Goal of the exercise
Please write out exactly the lines that begin at the line containing "You are a GUI" and run to the end of the records.

Stored data entries
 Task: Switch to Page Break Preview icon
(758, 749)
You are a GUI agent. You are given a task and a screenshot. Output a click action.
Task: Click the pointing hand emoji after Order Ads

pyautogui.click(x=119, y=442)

Response box
You are a GUI agent. You are given a task and a screenshot. Output a click action.
Task: Click the pointing hand emoji after Order Ads

pyautogui.click(x=119, y=442)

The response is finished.